Times piece on Language Evolution
Tom Givon
tgivon at uoregon.edu
Tue Apr 18 16:10:24 UTC 2006
I guess I'll have to agree with Steve on this one. The article (and
presumably the book it summarized) was a rather lame exemplar of how not
to treat evolution--not only of language, but also of anything--in a
responsible, illuminating way. Not to mention the rather controversial
nature of associating that "gene" with language to begin with (there was
a heated discussion on FUNKNET at the time, as I recall). Seems one more
attempt to score a quickie & scoop the competition, which is not much of
a strategy in science (tho it does happen), but is alas all too
prevalent in linguistics. TG
==================
Salinas17 at aol.com wrote:
>The full article is at
>http://www.nytimes.com/2006/04/11/science/11comm.html?_r=1&oref=slogin
>Subscription is required, but it is free.
>
>(Note that the article is about language mechanisms, not language itself.

--- --- ---

Explore the material
1. Summarize the post about the Times piece on language evolution in two sentences.
2. Resume the post about the Times piece on language evolution from the point where it stops.
The data below has no connection to the post about the Times piece on language evolution.

Recorded information

--- --- ---

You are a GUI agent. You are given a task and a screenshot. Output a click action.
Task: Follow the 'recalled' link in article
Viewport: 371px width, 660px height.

--- --- ---

Answers for this exercise
1. Tom Givon agrees with Steve that the Times article, and presumably the book it summarized, was a lame example of how not to treat evolution responsibly and illuminatingly. He sees it as one more attempt to score a quickie and scoop the competition, which he calls not much of a strategy in science but all too prevalent in linguistics.

2.
>So, as is usual in new genomania literature, there is no real mention of the
>environmental contingencies that drove natural selection or of survival value --
>i.e., there is no real mention of how any specific advantage of language along
>the way could have kept favoring the development of this long string of
>genetic changes -- and why the same causes did not favor the same development of
>language in other species.)
>
>>>From Squeak to Syntax: Language's Incremental Evolution
>By GARY MARCUS
>Published: April 11, 2006
>
>The origin of human language has always been a puzzle. No animal
>communication system comes close to human language in its power, and by most accounts
>language has been on the planet less than half a million years, a mere blink of
>the eye in geological time.
>
>How could this be, if language evolved like any other biological trait? Where
>is the trail of natural selection? Until recently, there was little direct
>evidence of language's evolution. Languages don't leave fossils, and while there
>has never been any dearth of theories explaining why language might have
>evolved (be it for grooming, gossip or seduction), empirical evidence has been
>hard to come by.
>
>All that is finally starting to change. The booming science of comparative
>genomics is allowing researchers to investigate the origins of language in an
>entirely new way: by asking how the genes that underwrite human language relate
>to genes found in other species. And these new data provide a fresh example of
>the power of natural selection.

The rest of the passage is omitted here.